Goal> Which lines in the material below contain the word "column"? Pick out each one and copy it in full.

The records>

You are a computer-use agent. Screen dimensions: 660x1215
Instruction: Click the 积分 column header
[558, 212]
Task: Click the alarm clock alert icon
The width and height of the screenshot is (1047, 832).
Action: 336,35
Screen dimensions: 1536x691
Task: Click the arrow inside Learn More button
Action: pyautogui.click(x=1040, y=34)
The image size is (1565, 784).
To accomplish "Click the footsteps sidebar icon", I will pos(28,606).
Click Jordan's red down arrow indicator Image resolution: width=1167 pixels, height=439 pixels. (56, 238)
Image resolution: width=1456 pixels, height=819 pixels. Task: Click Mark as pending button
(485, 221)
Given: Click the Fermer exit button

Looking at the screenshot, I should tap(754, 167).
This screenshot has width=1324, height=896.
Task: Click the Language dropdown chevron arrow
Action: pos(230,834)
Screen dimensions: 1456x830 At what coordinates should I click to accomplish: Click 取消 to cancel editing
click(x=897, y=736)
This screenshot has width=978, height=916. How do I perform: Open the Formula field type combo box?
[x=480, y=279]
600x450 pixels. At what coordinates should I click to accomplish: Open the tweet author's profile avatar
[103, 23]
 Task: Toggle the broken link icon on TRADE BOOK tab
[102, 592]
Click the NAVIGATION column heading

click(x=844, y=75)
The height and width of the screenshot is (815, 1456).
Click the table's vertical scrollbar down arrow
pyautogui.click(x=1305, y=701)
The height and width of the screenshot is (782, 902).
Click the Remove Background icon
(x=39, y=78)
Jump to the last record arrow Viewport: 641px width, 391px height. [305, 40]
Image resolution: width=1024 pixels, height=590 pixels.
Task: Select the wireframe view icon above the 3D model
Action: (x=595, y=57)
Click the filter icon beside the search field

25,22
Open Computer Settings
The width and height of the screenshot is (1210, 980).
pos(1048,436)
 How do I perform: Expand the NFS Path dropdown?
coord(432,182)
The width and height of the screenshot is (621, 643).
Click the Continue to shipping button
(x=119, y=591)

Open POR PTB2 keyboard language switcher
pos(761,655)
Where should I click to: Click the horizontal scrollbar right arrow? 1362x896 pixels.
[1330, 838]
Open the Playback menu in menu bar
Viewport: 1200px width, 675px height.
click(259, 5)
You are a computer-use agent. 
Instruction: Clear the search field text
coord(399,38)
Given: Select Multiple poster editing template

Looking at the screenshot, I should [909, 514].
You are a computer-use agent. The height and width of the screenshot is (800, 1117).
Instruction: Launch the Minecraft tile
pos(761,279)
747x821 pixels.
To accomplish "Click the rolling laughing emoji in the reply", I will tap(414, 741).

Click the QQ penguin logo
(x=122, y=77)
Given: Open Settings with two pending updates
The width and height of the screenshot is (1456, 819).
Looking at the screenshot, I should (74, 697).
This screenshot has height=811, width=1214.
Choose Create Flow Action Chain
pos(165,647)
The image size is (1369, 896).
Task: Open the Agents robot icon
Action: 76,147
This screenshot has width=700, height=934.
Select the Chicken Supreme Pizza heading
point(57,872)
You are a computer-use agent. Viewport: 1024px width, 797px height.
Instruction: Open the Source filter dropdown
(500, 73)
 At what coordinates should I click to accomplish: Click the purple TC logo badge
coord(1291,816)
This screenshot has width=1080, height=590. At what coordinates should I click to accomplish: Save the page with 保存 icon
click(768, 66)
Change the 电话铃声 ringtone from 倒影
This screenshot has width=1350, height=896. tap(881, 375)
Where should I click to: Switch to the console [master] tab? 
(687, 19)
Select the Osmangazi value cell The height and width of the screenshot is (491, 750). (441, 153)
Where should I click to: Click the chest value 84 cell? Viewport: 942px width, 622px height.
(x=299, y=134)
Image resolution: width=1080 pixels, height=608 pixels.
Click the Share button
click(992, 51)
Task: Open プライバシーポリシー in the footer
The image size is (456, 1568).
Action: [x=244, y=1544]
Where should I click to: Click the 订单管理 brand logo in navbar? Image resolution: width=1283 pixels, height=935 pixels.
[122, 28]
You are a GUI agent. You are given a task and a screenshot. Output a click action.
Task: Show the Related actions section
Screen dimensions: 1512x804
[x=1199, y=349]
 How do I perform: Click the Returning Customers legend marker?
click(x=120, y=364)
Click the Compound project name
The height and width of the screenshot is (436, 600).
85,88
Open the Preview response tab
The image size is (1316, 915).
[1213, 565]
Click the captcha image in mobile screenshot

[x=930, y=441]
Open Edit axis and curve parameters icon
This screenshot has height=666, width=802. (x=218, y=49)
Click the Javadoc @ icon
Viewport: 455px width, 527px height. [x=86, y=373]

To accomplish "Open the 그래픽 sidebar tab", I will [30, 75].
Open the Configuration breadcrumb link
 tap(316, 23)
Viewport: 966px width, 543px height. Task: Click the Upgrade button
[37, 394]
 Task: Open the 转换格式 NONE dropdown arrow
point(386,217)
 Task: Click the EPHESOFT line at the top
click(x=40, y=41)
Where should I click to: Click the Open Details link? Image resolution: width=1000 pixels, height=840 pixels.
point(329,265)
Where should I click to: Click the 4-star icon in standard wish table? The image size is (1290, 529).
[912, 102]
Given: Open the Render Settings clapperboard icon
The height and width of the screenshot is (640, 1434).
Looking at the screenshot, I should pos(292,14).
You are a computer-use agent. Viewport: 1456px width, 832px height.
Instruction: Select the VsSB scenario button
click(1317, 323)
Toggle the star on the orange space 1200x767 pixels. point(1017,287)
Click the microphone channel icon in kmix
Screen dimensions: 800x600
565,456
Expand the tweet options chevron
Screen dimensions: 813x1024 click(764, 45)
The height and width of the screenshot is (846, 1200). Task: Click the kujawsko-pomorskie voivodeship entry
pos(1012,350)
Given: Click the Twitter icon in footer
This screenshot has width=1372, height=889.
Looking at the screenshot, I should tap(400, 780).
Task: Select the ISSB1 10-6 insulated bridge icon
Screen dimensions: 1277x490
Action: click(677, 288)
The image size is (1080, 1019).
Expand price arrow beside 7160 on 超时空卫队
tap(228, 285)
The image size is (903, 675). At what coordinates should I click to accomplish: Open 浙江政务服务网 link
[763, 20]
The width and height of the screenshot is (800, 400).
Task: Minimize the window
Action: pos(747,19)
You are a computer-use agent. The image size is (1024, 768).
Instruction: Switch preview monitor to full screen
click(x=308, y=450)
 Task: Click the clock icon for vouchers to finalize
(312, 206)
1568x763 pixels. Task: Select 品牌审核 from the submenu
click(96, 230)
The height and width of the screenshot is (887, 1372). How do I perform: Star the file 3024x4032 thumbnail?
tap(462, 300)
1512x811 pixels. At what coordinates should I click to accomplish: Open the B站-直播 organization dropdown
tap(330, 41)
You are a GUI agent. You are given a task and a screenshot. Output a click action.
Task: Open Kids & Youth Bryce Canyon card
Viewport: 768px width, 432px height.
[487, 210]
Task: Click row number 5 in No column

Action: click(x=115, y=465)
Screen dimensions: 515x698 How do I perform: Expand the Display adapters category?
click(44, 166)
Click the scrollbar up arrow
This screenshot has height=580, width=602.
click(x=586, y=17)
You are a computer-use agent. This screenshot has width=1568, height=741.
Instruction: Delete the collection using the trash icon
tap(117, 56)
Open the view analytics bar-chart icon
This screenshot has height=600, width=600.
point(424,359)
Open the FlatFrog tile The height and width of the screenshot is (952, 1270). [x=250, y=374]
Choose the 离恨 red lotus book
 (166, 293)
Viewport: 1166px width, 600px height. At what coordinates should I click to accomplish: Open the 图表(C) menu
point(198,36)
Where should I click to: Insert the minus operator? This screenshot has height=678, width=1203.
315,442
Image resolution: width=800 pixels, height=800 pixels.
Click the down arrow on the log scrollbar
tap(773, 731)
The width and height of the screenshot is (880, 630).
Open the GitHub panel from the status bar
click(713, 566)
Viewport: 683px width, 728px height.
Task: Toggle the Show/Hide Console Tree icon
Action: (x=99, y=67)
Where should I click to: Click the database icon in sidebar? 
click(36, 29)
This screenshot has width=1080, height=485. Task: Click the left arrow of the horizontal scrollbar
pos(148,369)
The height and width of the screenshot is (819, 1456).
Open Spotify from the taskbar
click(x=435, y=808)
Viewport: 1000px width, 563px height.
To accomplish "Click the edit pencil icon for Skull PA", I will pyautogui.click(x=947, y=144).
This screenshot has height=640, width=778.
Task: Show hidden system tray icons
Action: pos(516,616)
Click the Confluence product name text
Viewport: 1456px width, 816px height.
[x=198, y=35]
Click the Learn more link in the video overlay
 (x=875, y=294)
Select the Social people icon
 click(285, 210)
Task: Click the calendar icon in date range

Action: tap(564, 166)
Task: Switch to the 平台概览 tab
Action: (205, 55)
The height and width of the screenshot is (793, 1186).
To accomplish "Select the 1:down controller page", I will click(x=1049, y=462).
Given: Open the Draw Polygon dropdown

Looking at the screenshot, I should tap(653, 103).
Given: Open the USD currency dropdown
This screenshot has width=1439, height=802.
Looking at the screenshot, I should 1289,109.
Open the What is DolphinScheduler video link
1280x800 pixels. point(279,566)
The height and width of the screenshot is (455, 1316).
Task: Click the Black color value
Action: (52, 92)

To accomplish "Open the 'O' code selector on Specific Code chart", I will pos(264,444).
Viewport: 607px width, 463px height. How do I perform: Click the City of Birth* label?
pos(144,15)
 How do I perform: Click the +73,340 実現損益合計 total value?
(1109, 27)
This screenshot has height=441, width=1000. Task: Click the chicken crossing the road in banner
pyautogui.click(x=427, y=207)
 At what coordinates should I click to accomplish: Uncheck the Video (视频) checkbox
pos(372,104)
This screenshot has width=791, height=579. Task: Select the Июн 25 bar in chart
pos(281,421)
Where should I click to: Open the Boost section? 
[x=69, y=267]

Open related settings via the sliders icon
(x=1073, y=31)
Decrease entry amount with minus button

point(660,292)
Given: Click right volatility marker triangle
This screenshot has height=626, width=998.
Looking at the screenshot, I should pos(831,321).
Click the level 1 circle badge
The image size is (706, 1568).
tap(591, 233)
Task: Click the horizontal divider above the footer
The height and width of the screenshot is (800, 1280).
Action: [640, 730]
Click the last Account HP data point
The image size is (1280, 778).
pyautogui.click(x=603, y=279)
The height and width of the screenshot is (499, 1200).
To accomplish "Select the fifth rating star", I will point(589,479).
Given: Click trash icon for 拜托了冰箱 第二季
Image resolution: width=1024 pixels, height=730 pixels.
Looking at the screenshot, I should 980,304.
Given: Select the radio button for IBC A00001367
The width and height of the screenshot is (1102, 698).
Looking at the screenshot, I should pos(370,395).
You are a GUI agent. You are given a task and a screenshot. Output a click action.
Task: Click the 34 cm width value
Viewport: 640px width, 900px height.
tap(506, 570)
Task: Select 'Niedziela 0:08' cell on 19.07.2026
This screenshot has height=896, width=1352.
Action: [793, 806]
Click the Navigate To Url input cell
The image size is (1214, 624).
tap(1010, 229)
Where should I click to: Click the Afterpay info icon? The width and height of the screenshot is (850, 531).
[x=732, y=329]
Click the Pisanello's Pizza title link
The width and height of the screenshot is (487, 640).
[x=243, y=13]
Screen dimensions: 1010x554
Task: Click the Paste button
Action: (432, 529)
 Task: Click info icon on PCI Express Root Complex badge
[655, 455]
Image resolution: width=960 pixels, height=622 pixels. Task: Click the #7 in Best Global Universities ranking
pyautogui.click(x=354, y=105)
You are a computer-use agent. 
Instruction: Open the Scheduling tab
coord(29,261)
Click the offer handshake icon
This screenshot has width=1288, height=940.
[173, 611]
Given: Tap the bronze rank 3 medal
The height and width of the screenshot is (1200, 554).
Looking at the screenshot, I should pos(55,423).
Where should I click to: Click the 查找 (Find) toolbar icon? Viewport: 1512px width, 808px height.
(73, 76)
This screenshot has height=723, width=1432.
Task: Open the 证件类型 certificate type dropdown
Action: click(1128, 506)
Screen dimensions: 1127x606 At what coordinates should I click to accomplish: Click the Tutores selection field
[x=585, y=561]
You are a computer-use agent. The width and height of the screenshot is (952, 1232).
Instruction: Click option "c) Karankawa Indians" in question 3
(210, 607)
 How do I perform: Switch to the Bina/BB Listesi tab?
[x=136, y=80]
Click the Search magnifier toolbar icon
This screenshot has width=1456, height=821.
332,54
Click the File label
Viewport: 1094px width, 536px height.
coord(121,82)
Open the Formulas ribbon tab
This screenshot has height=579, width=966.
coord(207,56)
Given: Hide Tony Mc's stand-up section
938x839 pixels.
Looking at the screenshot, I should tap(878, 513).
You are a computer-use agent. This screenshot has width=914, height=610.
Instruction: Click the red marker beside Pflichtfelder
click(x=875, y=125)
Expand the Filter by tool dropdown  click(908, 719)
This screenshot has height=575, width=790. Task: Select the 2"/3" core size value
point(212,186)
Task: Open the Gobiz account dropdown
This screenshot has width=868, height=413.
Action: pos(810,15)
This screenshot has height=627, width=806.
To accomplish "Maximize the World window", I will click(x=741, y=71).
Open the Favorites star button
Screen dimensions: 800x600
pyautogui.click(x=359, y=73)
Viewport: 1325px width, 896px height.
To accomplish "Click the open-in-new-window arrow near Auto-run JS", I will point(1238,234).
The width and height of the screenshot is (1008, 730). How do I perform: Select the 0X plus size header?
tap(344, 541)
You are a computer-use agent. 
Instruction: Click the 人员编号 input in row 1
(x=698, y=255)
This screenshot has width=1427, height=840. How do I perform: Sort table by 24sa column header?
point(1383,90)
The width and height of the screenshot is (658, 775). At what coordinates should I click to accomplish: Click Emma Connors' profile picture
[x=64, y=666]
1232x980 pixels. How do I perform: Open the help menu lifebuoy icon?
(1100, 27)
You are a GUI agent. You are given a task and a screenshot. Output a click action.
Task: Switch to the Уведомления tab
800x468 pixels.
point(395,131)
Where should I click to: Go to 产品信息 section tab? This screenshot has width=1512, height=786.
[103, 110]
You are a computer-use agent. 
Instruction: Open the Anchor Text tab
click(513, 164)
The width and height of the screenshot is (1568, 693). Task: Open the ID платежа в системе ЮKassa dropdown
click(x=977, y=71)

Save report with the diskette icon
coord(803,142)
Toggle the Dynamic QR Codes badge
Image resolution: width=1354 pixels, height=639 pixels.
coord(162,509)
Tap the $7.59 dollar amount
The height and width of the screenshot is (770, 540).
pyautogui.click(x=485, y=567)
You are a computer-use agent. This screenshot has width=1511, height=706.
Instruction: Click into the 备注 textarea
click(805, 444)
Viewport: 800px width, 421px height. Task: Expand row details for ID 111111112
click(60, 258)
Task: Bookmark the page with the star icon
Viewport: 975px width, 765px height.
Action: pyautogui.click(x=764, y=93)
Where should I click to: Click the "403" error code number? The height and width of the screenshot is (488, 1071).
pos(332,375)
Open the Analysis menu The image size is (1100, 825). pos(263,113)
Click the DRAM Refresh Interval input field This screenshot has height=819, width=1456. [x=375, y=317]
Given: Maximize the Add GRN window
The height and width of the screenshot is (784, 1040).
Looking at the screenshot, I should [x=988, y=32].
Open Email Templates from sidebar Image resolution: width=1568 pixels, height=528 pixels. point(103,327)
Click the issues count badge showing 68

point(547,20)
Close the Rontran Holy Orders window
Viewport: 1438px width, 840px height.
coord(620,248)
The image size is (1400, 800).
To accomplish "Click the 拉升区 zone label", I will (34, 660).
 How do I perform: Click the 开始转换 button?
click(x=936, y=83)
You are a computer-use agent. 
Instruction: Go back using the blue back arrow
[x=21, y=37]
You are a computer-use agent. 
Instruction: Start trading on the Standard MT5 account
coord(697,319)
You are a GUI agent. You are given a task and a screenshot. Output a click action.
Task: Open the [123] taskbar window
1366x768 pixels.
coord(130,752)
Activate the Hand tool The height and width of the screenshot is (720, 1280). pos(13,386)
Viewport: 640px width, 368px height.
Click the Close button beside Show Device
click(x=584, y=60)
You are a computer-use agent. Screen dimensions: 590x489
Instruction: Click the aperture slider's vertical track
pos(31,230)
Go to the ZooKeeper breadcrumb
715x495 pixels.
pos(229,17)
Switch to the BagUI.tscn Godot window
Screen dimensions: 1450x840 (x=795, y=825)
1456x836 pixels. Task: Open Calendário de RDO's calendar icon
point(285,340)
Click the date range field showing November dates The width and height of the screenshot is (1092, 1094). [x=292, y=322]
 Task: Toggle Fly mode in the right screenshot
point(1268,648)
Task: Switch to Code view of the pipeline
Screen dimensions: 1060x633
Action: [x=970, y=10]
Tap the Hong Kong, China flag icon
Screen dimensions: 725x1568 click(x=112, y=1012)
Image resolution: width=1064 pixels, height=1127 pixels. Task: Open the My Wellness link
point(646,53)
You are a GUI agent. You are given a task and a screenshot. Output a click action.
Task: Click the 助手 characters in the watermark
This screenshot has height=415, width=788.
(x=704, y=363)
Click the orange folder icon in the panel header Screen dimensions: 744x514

Answer in full>
Instruction: Click the 积分 column header
Click the NAVIGATION column heading
Task: Click row number 5 in No column
This screenshot has width=1427, height=840. How do I perform: Sort table by 24sa column header?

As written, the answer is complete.